Putschisten unter Druck

Der Druck auf die Militärführung im Sudan wächst. Allein mit militärischer Repression kann sie ihr politisches Überleben nach dem Putsch kaum sichern.

In den frühen Morgenstunden des 25. Oktober verkündete General Abd al-Fattah Burhan die Absetzung von Ministerpräsident Abdalla Hamdok und der zivilen Minister in der sudanesischen Übergangsregierung und verhängte den Ausnahmezustand über das Land. Das Militär hatte erneut geputscht und damit den Demokratisierungsprozess im Sudan ausgesetzt. Ob dieser damit auch beendet ist, werden die kommenden Wochen zeigen. Seit dem Putsch wächst der Widerstand der demokratischen und linken Kräfte auf der Straße schnell. Hamdok und seine Minister haben ihre Absetzung nicht akzeptiert, das noch in Hand von Zivilisten befindliche Informationsministerium ruft offen zum Widerstand auf.

Verlässliche Informationen aus dem Land zu bekommen, erweist sich als schwierig. Das Internet wurde abgeschaltet und das Regime versucht, so gut wie möglich den Informationsfluss zu behindern. Was sich allerdings mit Sicherheit sagen lässt: Sowohl in der Hauptstadt Khartoum als auch in anderen Städten das Landes leistet ein großer Teil der Bevölkerung aktiv Widerstand. Die meisten Geschäfte sind aus Protest geschlossen, viele Betriebe werden bestreikt und Straßensperren und Demonstrationen verhindern, dass sich die Putschisten etablieren können. Am Samstag fanden sich in Khartoum Gegnerinnen und Gegner des Militärregimes zu einer Massendemonstra­tion zusammen, an der nach Angaben der demokratischen Opposition über 100 000 Menschen teilnahmen.

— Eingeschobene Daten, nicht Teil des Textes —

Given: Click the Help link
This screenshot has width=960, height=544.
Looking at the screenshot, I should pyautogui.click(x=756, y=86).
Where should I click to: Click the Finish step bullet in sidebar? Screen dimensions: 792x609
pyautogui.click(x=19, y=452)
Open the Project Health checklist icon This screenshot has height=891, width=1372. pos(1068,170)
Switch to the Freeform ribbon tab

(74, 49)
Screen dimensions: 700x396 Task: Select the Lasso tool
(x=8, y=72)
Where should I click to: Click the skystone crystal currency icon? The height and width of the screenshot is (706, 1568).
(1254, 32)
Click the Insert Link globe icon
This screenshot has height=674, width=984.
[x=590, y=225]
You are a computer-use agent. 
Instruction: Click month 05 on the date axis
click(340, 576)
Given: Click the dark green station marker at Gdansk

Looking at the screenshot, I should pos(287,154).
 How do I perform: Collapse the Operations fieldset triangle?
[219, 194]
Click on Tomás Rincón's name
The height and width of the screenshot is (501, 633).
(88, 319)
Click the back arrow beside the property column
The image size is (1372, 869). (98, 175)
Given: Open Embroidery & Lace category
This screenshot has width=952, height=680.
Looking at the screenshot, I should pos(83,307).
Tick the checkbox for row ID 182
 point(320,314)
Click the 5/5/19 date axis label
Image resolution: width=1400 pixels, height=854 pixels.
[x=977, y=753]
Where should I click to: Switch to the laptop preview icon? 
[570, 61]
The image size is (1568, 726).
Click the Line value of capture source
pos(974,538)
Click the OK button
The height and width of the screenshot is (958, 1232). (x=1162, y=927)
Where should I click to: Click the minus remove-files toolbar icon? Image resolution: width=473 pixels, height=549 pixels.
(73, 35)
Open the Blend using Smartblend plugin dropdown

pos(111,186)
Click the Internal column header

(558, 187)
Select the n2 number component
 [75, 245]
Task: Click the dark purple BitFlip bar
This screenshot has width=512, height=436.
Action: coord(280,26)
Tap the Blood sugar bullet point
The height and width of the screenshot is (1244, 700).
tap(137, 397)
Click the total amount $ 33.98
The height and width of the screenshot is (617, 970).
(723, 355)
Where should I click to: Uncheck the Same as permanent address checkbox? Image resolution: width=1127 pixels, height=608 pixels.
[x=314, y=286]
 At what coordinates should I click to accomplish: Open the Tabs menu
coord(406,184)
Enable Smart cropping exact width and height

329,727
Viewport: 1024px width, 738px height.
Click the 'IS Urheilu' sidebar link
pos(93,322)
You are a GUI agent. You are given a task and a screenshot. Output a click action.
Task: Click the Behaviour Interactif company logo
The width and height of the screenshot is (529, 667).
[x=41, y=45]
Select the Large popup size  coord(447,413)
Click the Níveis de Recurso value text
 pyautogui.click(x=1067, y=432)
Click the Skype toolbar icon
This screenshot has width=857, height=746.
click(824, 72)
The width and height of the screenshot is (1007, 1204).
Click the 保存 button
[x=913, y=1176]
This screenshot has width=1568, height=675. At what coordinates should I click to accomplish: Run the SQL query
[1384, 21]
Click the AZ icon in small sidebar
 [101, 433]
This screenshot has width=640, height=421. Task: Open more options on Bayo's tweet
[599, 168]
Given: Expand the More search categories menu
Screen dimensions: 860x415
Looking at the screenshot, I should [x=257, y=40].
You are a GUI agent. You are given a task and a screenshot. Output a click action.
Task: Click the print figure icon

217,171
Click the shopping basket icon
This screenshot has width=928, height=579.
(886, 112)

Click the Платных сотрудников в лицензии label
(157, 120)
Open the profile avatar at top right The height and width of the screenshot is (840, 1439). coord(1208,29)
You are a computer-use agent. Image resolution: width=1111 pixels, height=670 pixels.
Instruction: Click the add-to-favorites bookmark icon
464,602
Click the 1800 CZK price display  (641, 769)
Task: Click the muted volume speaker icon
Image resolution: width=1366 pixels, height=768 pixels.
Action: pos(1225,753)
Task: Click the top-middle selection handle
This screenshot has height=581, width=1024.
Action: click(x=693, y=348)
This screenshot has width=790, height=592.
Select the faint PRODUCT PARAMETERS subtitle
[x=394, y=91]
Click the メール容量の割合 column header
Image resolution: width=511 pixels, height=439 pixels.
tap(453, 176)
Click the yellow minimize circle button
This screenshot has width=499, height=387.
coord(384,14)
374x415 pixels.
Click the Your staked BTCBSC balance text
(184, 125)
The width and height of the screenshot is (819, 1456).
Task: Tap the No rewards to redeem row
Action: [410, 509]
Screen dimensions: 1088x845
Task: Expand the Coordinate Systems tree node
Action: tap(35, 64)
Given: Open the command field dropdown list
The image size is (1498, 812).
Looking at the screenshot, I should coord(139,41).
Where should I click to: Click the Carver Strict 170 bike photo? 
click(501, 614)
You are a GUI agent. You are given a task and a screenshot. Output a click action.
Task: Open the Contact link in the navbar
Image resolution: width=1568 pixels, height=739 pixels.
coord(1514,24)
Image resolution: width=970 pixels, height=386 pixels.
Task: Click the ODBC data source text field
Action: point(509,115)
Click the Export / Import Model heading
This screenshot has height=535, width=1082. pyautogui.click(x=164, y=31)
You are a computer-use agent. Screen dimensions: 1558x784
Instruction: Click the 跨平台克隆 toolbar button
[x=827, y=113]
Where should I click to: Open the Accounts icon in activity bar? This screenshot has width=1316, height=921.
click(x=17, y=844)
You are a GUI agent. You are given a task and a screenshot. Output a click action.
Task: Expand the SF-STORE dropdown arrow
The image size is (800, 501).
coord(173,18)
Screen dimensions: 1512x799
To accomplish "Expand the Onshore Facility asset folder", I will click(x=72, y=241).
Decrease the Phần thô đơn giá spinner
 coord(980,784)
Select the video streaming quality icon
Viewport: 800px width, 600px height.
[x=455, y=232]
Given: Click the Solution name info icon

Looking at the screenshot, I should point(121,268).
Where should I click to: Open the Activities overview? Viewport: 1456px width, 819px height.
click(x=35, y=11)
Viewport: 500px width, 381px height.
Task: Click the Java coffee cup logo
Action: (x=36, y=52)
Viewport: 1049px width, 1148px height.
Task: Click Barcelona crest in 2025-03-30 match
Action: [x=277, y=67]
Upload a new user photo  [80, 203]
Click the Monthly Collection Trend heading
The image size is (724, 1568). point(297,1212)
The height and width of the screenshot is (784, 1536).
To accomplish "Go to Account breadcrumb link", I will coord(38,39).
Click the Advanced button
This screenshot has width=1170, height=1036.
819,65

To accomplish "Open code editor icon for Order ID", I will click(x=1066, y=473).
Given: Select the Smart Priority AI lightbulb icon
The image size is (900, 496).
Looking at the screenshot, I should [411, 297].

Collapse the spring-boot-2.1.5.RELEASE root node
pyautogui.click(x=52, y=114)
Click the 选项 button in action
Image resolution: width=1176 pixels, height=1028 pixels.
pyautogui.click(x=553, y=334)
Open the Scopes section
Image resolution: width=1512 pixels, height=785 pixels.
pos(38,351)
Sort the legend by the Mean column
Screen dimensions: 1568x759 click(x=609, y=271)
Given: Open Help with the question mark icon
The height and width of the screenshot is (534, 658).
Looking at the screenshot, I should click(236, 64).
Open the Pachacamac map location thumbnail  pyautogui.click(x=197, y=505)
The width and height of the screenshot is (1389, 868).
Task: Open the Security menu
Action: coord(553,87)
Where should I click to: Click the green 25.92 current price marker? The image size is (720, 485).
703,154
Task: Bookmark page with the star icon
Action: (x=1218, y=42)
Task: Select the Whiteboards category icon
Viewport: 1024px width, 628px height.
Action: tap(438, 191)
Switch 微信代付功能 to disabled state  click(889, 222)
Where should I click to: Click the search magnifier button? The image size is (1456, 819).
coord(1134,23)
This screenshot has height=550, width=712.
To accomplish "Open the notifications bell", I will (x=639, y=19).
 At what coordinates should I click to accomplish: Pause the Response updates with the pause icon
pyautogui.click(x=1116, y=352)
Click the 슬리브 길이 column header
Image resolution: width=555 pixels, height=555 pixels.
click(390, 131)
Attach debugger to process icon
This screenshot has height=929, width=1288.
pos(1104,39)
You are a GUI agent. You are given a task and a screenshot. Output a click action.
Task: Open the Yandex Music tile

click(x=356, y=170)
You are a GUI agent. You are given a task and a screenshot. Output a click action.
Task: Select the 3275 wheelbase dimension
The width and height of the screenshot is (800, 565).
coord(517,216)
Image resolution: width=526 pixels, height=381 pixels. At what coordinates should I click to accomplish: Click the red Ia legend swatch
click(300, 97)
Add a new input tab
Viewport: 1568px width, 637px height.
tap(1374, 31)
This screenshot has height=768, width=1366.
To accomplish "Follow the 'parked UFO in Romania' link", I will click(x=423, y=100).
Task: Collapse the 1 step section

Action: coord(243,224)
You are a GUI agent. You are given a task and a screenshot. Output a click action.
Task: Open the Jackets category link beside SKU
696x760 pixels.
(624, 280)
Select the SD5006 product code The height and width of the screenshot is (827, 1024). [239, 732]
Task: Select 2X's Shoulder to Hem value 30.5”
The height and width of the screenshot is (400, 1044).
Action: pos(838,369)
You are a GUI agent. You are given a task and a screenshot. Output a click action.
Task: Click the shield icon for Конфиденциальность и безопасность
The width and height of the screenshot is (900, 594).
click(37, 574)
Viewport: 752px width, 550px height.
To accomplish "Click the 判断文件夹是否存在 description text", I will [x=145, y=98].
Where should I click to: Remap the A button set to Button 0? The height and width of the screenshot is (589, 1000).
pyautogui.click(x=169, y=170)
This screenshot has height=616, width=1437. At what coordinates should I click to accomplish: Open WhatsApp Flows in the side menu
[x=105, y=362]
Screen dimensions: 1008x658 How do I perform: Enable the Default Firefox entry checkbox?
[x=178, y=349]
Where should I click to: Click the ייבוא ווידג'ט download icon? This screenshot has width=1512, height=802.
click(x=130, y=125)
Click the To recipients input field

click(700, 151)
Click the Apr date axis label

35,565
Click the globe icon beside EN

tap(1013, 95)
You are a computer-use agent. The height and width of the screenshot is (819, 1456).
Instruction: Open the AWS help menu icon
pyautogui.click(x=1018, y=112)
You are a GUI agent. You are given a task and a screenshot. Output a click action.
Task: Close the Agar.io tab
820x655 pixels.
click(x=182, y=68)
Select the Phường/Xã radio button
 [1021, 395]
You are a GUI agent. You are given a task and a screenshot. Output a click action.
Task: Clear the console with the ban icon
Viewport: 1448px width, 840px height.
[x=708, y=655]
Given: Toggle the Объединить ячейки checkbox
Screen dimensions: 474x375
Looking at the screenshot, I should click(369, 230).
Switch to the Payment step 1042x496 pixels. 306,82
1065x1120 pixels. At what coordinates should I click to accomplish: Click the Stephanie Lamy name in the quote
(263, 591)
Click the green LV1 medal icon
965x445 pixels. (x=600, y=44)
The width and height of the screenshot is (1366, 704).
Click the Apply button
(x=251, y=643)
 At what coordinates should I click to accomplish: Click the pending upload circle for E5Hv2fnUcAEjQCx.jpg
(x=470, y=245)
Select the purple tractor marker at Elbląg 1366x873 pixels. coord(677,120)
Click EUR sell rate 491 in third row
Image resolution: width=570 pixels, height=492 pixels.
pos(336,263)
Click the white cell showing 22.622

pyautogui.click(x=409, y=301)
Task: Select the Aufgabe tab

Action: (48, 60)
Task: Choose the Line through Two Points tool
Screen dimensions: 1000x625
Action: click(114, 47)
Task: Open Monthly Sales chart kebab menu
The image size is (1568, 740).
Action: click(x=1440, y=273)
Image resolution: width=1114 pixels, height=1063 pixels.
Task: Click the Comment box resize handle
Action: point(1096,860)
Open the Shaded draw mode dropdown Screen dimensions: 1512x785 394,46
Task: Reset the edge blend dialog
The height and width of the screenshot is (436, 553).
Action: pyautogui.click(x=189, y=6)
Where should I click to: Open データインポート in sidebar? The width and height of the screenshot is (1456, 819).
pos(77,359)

Die Streiks und Massenproteste machen deutlich, dass die Herrschaft der Armee nicht einfach hingenommen wird.

Schon in den ersten Tagen nach dem Putsch waren mehrere Tote zu beklagen. Die Armee und die überwiegend aus ehemaligen Janjaweed-Milizionären aus Darfur bestehenden Rapid Support Forces (RSF) hatten an mehreren Orten das Feuer auf Demonstrierende eröffnet. Viele sehen bereits die Gefahr einer Wiederholung der Ereignisse vom Juni 2019.